Endocrine Abstracts

Introduction: Cell-free DNA (cfDNA) integrity in plasma has been investigated as a non-invasive marker in cancer. Thyroid cancer the most common endocrine malignancy sometimes presents as indeterminate nodules and difficult to diagnose without histopathology.

Aim of the study: The present study aims to test the hypothesis that the presence of longer DNA strands circulating in plasma can be considered a marker for thyroid cancer.

Methods: Patients presenting with thyroid nodules underwent ultrasonography with Thyroid Image Reporting and Data Systems (TIRADS) scoring and FNAC (Bethesda classification). All patients in Bethesda 3,4,5,6 underwent surgery and histopathological confirmation. Patients in Bethesda 2 (cosmetic concerns, compressive symptoms) underwent surgery, rest were presumed benign on the basis of USG, FNAC features and clinical follow-up. Cell-free DNA was extracted from plasma and quantified. We adopted a quantitative real-time PCR (qPCR) approach based on the quantification of two amplicons of different length (67 and 180 bp respectively) to evaluate the integrity index 180/67 for APP gene. The genomic DNA isolated from the MDA-T32 papillary thyroid cancer cell line was used as reference to determine the relative DNA strand integrity because culture cells contained highly intact genomic DNA. The Ct value of the 180 bp for a sample was subtracted from that for the MDA-T32 control to obtain a (ΔCt) value for 180 bp. Likewise, the Ct value of a 67 bp for the sample was subtracted from that for the MDA-T32 control to obtain a (ΔCt) value for 67 bp. CfDNA Integrity index was calculated by ratio of ΔCt180/ΔCt 67 bp.
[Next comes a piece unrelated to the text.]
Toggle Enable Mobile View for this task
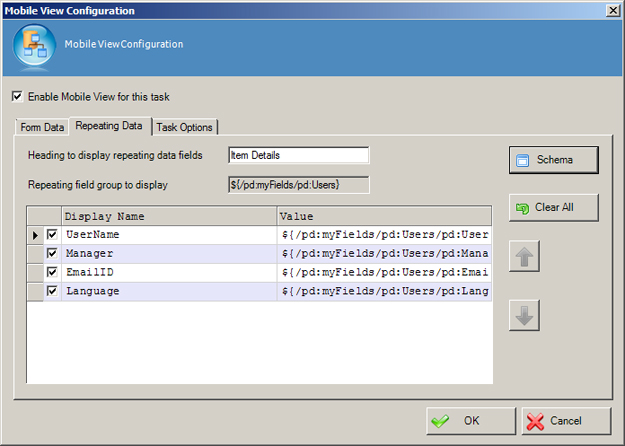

Results: A total of 131 subjects were recruited, of these 72 were benign and 59 had differentiated thyroid cancer proven by histopathology. CfDNA integrity index was higher in differentiated thyroid carcinoma patients (median 0.45, 95% CI: 0.36-0.52) than in subjects with benign nodules (median 0.32, 95% CI: 0.27-0.39). The cell free DNA integrity index 180/67 was significantly higher in malignant nodules compared and benign nodules (P=0.001).

Conclusions: CfDNA integrity index 180/67 could be a parameter for monitoring cfDNA fragmentation in thyroid cancer patients and a promising marker in the diagnosis of thyroid nodules that warrants further validation in future prospective trials.